Las imágenes del hombre rodeado de policías en las afueras de la Fiscalía son terribles. Decenas de ciclistas le gritan asesino, borracho, delincuente. Él está mojado. Alguien le lanzó orines o agua, o un líquido desconocido. Se ve angustiado. ¿Qué hizo? Aventó su auto a los ciclistas que se manifestaban en contra de alguien que había matado a uno de ellos violando todas las normas de convivencia.
¿Por qué todos los asesinos potenciales van ebrios? ¿Qué hace el alcohol —qué mueve— dentro de nosotros? Alcohol y auto, terrible combinación. Alcohol, auto y molestia: pasaporte a un infierno en vida. Alcohol, coca, auto deportivo y ganas de correr: visa directa a una celda en el desierto.
El hombre que parece llorar ante la Fiscalía y que está a punto de ser linchado no volverá a ser el mismo. Su estampa ya es la del asesino inclemente que busca ciclistas para matarlos.
Quien mata a un perro será el “mataperros” toda su vida. ¿Cómo se le llama al que mata ciclistas?
Un volantazo cambia la vida de la gente. Una distracción ante el volante es fatal. Alguien nos manda señales desde algún lugar del universo cuando por un descuido estamos a punto de arrollar a alguien. En ese momento entendemos cómo está organizado el mundo y agradecemos que los astros nos hayan salvado de terminar siendo vulgares asesinos. Prometemos no tuitear mientras vamos al volante. Soñaremos con la atroz escena varias noches. Nos prometemos no recaer en distracciones. Es inútil: pronto seremos otra vez los mismos.
Antes las cosas no funcionaban así. Recuerdo las calles de hace algunos años. No había ciclistas ni motociclistas. Rappi vino a mover el modelo de negocios, y algo más: nuestro concepto particular de lo que debe ser un carril.
Antes, no hace mucho tiempo, creíamos que el carril por el que transitábamos era sólo nuestro.
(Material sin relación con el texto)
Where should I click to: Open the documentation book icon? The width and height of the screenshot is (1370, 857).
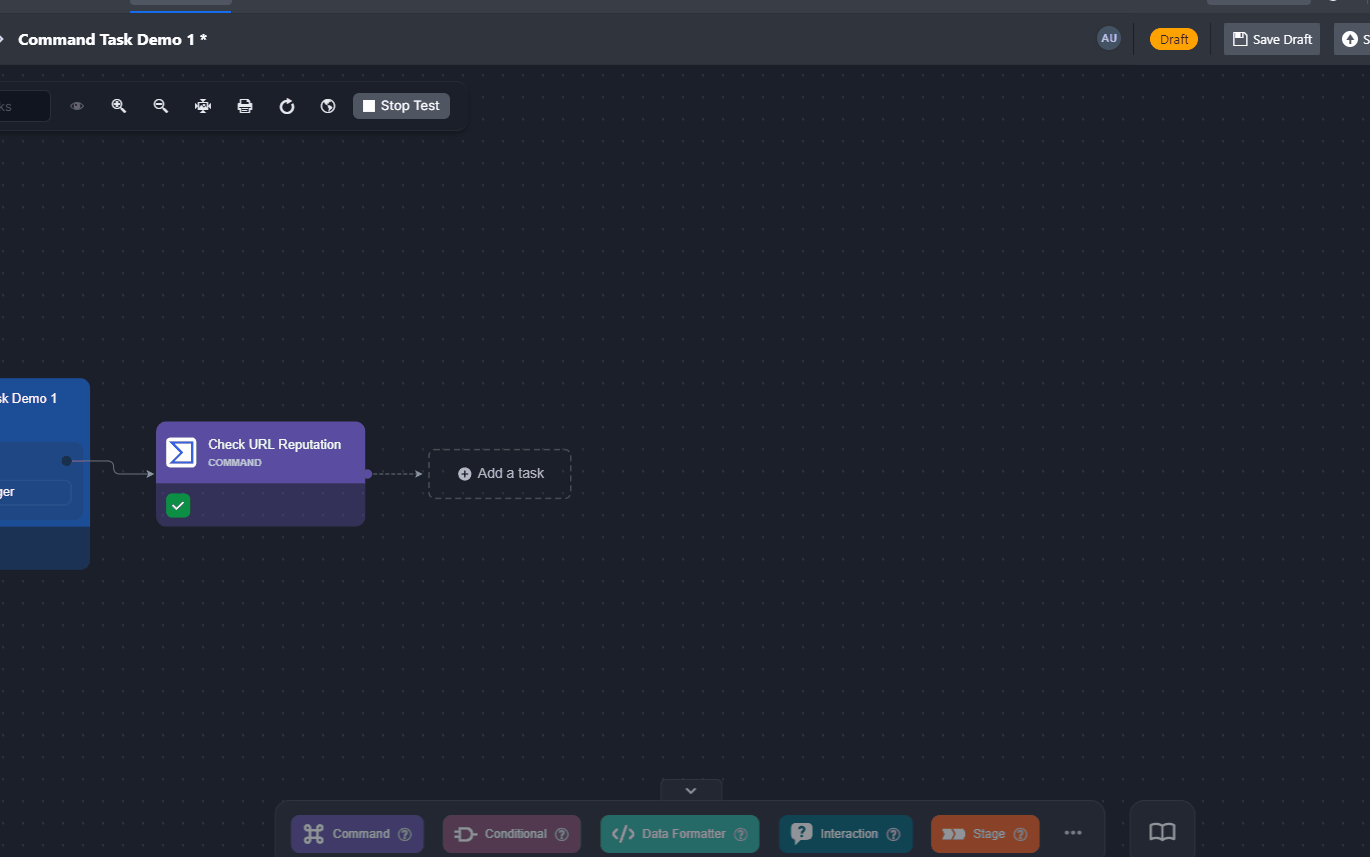point(1161,832)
Rappi nos enseñó que la calle es de ellos. Un trabajador de Rappi o uno que reparte pizzas tiene una construcción mental distinta. Importan tres cosas para él: el producto que tiene que entregar contra reloj, su movilidad —no la nuestra— y el castigo que habrá de enfrentar si llega tarde a su encuentro con el glotón.De eso depende que ese maldito día tenga un pan para comer.
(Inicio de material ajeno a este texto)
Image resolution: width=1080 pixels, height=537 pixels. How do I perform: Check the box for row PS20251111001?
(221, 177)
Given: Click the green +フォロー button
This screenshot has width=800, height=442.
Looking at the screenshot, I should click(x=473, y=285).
Nosotros vamos en cambio con el estómago y el buche llenos cuando las ganas de aventarle el auto a un Rappi cruzan por nuestras mentes. Un volantazo es la diferencia entre el antes y el después. Si obedecemos al Neandertal que nos habla al oído terminaremos dentro de un espectáculo cotidiano formado por un charco de sangre, un hombre en el piso, una moto destrozada, dos policías agresivos, y las luces de una patrulla dando vueltas como nuestra mente.
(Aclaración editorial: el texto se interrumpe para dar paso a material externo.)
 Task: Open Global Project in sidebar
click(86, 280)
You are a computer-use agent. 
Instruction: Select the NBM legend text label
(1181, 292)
Y algo más: un ciudadano filmando todo con su celular y haciendo comentarios del tipo “al parecer el masculino viene tomado”.
Voy al frente del volante. Veo un ciclista por el retrovisor. Bajo la velocidad. Dejo que me rebase sin problemas. Sigo al volante. Veo un Rappi. Casi me detengo para que pase. Sé que su construcción mental le dice que puede salirme al paso por la izquierda o la derecha. Pienso que la calle democratiza el gallinero. Llego a la conclusión de que soy racista, clasista y fascista. Ser políticamente correcto tiene su precio. Así como no debo invadir el carril de un Rappi no debo prejuzgar absolutamente nada.
Hemos pasado de la Ley de la Selva a la Ley de una Sociedad con Tipos Rigurosamente Vigilados. Todos somos como El Sapo, ese poblano que asesinó a cinco hondureños en Texas. ¿Por qué lo hizo? Porque en la estúpida pirámide en la que vivimos siempre hay uno más abajo: uno que, creemos, vale menos que nosotros.
Voy al volante de mi auto. En una esquina de Zavaleta, un hombre pobre, con un niño en los brazos, me pide limosna. Tiene tono de centroamericano. “Es hondureño”, pienso. Un migrante hondureño perdido en Puebla. Desde una camioneta de lujo, una señora lo mira con odio contenido, y algo escupe que no oímos.